Hello all, and thanks for bringing me into this conversation!
I would say first off that Reggio classrooms (with children aged 0-6) are very much child centered, in that it is through careful and in-depth observation of a specific group of children that projects are gradually developed over the school. That means that we do not really know what the projects are until some months have passed! Of course, documentation (both video and written) and conversations with colleagues are key for picking up on things that the children are doing and saying that we adults might miss, especially if we are trying to lead the children, rather than letting them lead us! But basically the themes and projects spring from the interest of that class- and each classi s unique and different. Generally, at least at my school, the teachers are not the ones who decide the topics of the projets, although at a certain point they may make choices about the direction a project can take. There are always multiple possibilities of aspects to deepen and concentrate on.
Getting the whole group involved takes place through both larger class discussions (es. during a circletime/assembly in the morning), as well as through the experiences of small groups, who then share what they did and thought with the larger group afterwards. Asking the children good questions, and offering them back their own words, fostering their ability to explain their thinking, even with young children, is also essential. It is a process that takes time! But that processi s so important- moreso than the final outcome.
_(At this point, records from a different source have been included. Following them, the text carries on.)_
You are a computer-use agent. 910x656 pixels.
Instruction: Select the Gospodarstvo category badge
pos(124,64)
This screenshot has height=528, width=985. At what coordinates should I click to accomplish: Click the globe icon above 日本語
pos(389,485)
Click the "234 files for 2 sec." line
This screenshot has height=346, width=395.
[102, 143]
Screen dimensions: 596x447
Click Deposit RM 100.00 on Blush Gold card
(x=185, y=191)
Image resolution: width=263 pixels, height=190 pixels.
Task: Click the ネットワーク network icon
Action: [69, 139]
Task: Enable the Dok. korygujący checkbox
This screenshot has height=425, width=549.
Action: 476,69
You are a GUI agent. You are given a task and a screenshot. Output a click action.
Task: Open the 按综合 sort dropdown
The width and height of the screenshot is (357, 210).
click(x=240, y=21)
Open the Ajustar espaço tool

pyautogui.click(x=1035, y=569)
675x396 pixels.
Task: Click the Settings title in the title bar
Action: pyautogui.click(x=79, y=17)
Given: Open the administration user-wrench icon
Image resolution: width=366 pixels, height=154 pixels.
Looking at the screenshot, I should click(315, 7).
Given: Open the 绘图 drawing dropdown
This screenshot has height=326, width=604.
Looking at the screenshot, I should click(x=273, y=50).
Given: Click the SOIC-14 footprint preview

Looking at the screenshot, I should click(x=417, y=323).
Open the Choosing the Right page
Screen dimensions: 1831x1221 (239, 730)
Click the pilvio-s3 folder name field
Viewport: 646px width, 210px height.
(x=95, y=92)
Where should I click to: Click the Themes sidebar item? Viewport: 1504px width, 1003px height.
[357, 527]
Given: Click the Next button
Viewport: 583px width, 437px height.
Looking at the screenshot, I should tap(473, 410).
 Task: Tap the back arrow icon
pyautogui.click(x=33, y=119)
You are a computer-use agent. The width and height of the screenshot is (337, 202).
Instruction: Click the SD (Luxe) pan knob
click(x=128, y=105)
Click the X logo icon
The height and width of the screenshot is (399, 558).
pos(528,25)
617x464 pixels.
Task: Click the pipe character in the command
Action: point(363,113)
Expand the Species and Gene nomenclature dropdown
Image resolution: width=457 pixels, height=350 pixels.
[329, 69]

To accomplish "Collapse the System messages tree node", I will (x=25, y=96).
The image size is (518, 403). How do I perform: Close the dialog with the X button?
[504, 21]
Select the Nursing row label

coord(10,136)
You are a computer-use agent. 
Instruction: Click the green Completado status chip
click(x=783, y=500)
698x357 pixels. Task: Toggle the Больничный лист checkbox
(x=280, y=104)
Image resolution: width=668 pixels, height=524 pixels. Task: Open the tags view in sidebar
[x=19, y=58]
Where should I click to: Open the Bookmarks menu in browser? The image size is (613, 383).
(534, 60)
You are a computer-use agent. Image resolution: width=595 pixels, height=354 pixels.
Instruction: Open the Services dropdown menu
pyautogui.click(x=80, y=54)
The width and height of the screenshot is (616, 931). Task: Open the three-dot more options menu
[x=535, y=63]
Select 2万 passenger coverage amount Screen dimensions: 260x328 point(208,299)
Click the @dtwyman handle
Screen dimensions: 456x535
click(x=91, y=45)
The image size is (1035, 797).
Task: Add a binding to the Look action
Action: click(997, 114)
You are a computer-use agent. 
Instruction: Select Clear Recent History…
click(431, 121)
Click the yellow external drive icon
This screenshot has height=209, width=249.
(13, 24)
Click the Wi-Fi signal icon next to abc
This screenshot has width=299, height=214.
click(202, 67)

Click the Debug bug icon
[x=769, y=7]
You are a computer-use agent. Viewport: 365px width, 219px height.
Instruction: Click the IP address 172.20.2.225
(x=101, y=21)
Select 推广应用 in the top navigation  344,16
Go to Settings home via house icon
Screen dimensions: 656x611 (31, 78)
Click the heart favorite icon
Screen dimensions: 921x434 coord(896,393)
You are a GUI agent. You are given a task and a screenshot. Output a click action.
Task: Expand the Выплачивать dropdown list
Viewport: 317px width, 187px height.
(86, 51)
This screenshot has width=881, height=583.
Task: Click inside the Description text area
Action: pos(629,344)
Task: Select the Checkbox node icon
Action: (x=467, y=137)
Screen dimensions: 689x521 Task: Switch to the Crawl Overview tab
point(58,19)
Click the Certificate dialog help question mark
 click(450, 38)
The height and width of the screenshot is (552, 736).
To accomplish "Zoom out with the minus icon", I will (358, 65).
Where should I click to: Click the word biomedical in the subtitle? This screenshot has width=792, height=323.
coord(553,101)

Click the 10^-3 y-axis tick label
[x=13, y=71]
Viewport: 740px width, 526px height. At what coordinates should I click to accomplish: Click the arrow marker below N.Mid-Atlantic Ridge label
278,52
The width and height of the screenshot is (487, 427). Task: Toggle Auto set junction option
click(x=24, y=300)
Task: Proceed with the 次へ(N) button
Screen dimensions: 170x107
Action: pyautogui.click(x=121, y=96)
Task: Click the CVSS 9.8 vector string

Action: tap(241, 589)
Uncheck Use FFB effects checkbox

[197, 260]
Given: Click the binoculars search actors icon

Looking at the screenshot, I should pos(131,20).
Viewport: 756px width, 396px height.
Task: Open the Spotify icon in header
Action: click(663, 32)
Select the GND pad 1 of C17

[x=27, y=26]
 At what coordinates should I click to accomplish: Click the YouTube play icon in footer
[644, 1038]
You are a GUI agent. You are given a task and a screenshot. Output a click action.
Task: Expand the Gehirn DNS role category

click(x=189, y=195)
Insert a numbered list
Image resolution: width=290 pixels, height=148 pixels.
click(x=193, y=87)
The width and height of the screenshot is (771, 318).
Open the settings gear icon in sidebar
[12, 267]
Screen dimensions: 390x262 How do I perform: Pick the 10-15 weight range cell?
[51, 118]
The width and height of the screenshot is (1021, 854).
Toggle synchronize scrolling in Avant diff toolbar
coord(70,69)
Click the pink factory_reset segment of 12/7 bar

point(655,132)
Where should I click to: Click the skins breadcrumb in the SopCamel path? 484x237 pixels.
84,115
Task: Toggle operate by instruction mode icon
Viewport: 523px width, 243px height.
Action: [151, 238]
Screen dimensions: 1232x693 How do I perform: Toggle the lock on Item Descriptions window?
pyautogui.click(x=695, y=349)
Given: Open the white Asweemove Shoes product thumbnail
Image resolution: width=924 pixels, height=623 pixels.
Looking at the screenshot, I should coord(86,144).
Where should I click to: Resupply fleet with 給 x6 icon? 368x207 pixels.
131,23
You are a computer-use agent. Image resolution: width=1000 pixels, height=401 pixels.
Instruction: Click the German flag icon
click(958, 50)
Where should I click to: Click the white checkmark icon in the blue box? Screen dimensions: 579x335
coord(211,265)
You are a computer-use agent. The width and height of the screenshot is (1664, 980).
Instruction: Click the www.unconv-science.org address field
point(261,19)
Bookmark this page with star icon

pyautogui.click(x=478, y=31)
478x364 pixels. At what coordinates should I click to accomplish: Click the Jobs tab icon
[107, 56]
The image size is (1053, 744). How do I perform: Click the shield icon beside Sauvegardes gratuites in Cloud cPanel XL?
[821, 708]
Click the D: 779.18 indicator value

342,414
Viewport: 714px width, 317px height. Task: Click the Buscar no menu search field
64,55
Sometimes the children are very clear about what they are interested in or fascinated by, sometimes it takes a lot of careful discussion and observation on the part of the adults to find a red thread… there is really no set recipe! But as adults we need to keep an open mind, and really let the children express themelves and be sensitive to their words, actions and offer them many different contexts and languages (the 100 languages) to explore what they are interested in, and then accompany them, as co-researchers!
I would say that many of these ideas are also fundamental to LCL- allowing the children to find their interests and supporting them in their explorations, offering them a rich array of tools and contexts… but in the end letting them figure things out for themselves! And their strategies and solutions are always fascinating.